To-do item ::
Convert the lines of the listing, starting at the line containing "Locate an element" and ending at the last line of the listing, into a JSON list of strings with one string per line, omitting blank lines and any pictures.

(Information supplied)

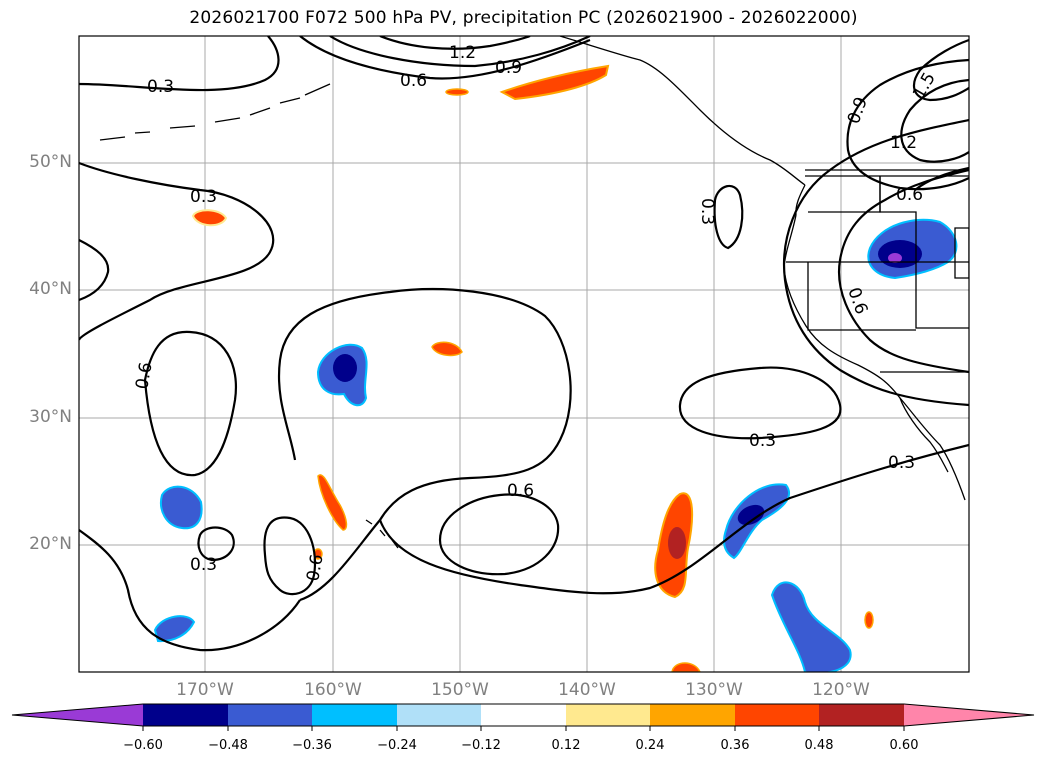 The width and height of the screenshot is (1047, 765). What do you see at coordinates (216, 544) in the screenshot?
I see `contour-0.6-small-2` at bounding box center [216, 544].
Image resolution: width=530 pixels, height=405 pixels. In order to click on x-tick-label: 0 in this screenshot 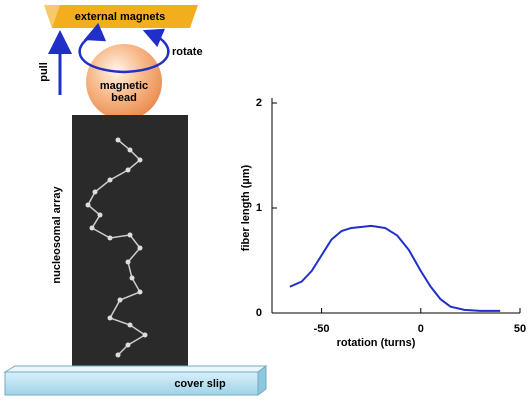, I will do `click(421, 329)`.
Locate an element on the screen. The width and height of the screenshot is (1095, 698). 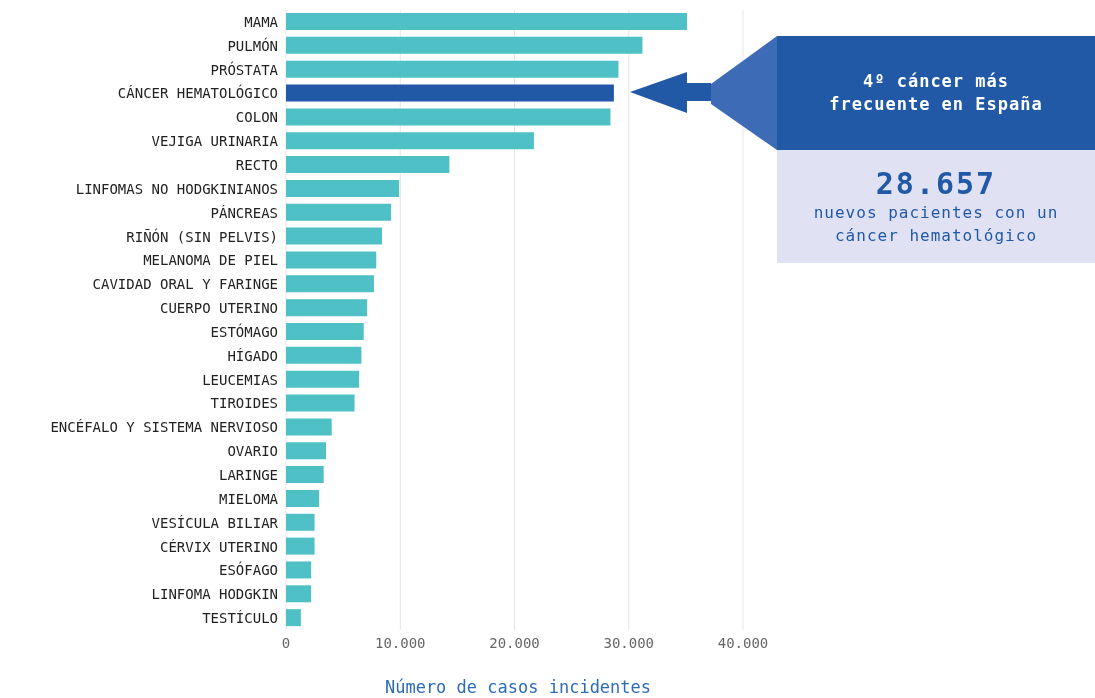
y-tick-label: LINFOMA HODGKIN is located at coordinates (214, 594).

(End Information supplied)

Response ::
[
  "Locate an element on the screen. The width and height of the screenshot is (1095, 698). ",
  "y-tick-label: LINFOMA HODGKIN is located at coordinates (214, 594)."
]